## Problem
Can you swap "GUI agent" for "screen agent" throughout the data below and leave everything else unchanged?

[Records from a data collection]
# # #

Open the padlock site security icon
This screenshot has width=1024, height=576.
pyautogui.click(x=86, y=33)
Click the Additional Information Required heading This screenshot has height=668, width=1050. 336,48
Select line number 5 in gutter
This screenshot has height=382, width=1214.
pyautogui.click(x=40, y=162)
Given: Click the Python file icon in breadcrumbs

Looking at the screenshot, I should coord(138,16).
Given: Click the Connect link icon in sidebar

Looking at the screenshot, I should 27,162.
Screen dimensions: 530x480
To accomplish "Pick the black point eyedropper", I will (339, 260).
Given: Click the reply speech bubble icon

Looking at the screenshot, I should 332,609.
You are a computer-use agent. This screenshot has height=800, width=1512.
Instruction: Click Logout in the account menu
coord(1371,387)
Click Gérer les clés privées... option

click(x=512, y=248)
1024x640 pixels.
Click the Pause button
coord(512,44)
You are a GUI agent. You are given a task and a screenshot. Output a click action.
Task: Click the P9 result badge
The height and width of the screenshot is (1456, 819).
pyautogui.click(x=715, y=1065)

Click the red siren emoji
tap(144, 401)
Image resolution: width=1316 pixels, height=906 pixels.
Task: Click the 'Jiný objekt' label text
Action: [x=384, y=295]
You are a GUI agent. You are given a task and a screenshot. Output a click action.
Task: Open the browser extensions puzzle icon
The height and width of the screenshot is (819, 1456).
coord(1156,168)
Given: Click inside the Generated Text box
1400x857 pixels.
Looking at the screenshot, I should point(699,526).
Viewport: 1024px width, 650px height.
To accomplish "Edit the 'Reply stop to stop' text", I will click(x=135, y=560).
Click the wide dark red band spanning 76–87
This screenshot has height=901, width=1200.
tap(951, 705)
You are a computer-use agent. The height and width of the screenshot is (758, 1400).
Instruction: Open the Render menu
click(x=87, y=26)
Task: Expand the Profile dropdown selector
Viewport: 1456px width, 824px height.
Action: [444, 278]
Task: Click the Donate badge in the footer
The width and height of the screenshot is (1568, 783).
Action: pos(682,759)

# # #

## Output of the exercise
Open the padlock site security icon
This screenshot has width=1024, height=576.
pyautogui.click(x=86, y=33)
Click the Additional Information Required heading This screenshot has height=668, width=1050. 336,48
Select line number 5 in gutter
This screenshot has height=382, width=1214.
pyautogui.click(x=40, y=162)
Given: Click the Python file icon in breadcrumbs

Looking at the screenshot, I should coord(138,16).
Given: Click the Connect link icon in sidebar

Looking at the screenshot, I should 27,162.
Screen dimensions: 530x480
To accomplish "Pick the black point eyedropper", I will (339, 260).
Given: Click the reply speech bubble icon

Looking at the screenshot, I should 332,609.
You are a computer-use agent. This screenshot has height=800, width=1512.
Instruction: Click Logout in the account menu
coord(1371,387)
Click Gérer les clés privées... option

click(x=512, y=248)
1024x640 pixels.
Click the Pause button
coord(512,44)
You are a screen agent. You are given a task and a screenshot. Output a click action.
Task: Click the P9 result badge
The height and width of the screenshot is (1456, 819).
pyautogui.click(x=715, y=1065)

Click the red siren emoji
tap(144, 401)
Image resolution: width=1316 pixels, height=906 pixels.
Task: Click the 'Jiný objekt' label text
Action: [x=384, y=295]
You are a screen agent. You are given a task and a screenshot. Output a click action.
Task: Open the browser extensions puzzle icon
The height and width of the screenshot is (819, 1456).
coord(1156,168)
Given: Click inside the Generated Text box
1400x857 pixels.
Looking at the screenshot, I should point(699,526).
Viewport: 1024px width, 650px height.
To accomplish "Edit the 'Reply stop to stop' text", I will click(x=135, y=560).
Click the wide dark red band spanning 76–87
This screenshot has height=901, width=1200.
tap(951, 705)
You are a computer-use agent. The height and width of the screenshot is (758, 1400).
Instruction: Open the Render menu
click(x=87, y=26)
Task: Expand the Profile dropdown selector
Viewport: 1456px width, 824px height.
Action: [444, 278]
Task: Click the Donate badge in the footer
The width and height of the screenshot is (1568, 783).
Action: pos(682,759)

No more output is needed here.